After a visit to the surgeon, a biopsy, and a week of panic inducing waiting, the biopsy came back benign. I don’t think I’d ever been so relieved in my whole life. But, due to the size of the tumour they recommended I take out at least half.

So, that’s what we did. On the first day of school instead of taking my daughter to the first day of first grade, I went to the hospital and gowned up. I’d never been in the hospital before with the exception of the births of my 2 children. I was scared. They wheel you in there with the most monitors ever and hook you up to all the things. All the while trying not show on the outside how much you’re freaking the fuck out on the inside. Plus to add insult to literal injury, those paper hats they make you wear are the worst!

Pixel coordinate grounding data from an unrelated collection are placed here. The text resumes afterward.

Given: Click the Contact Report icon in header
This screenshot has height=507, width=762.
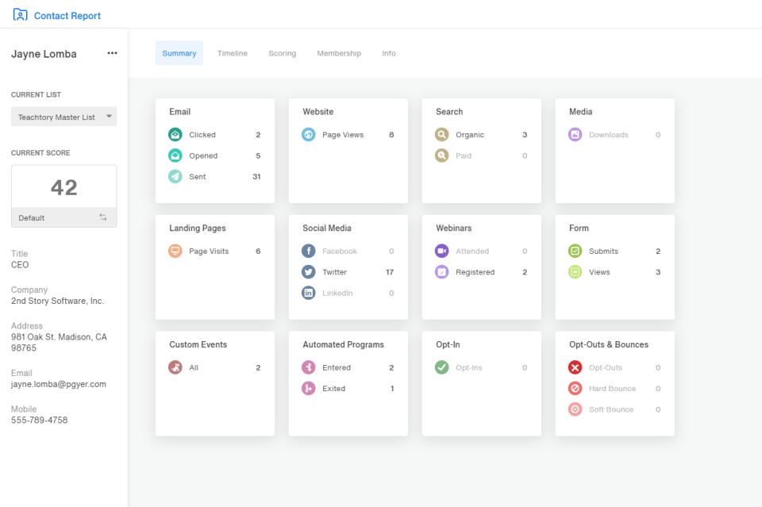Looking at the screenshot, I should pyautogui.click(x=20, y=15).
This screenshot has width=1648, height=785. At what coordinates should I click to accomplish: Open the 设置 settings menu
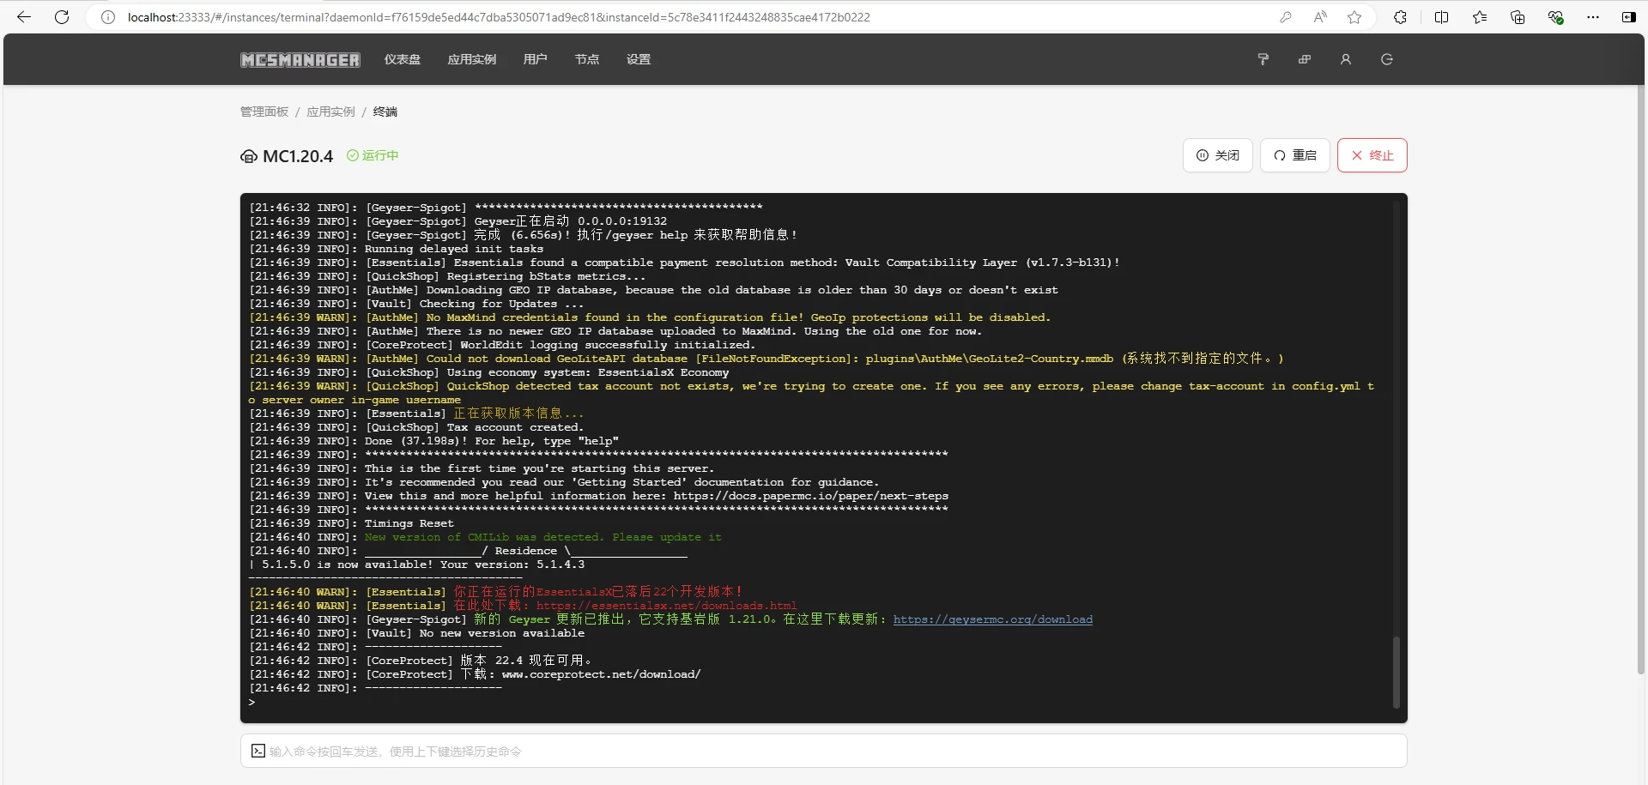point(638,59)
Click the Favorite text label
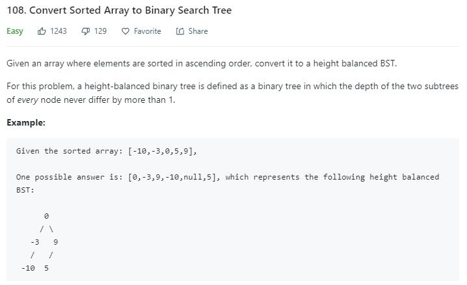The image size is (467, 285). coord(148,31)
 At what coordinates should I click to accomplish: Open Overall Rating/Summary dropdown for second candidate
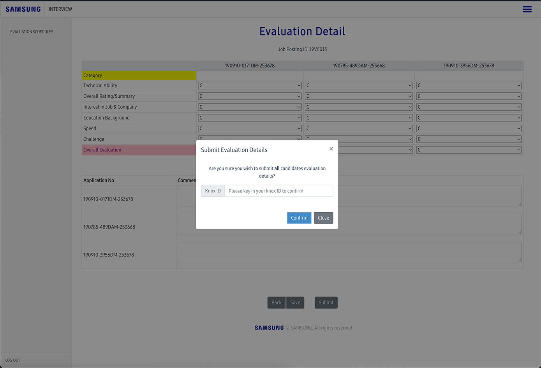[358, 96]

Once the surgery was over I was ready to put it all in my rear view. And I did, I healed up nicely, took up kick boxing, moving on.

Except that today was my 6-week post op appointment. And it turns out the biopsy was incorrect and it was in fact, cancer.

But, there are a lot of really positive things. Odds of recurrence are low. I’ll have to get it checked every 6 months but really, I’m lucky. I know I am.

But man, I wasn’t expecting that. To have cancer at anytime, but especially at only 35 is frankly terrifying. I don’t even want to think of how long it may have gone unnoticed if not for that nurse (who I promptly left a thank you card for).

I just keep looking at my kids and want to hold them so tight. I don’t know how people with more serious afflictions don’t burst into tears at the sight of their kids everyday.

I guess I won’t be putting it in my rear view just yet. Things haven’t gone according to plan. But for now, I’m going to keep hugging those kids so tight and hope for the best.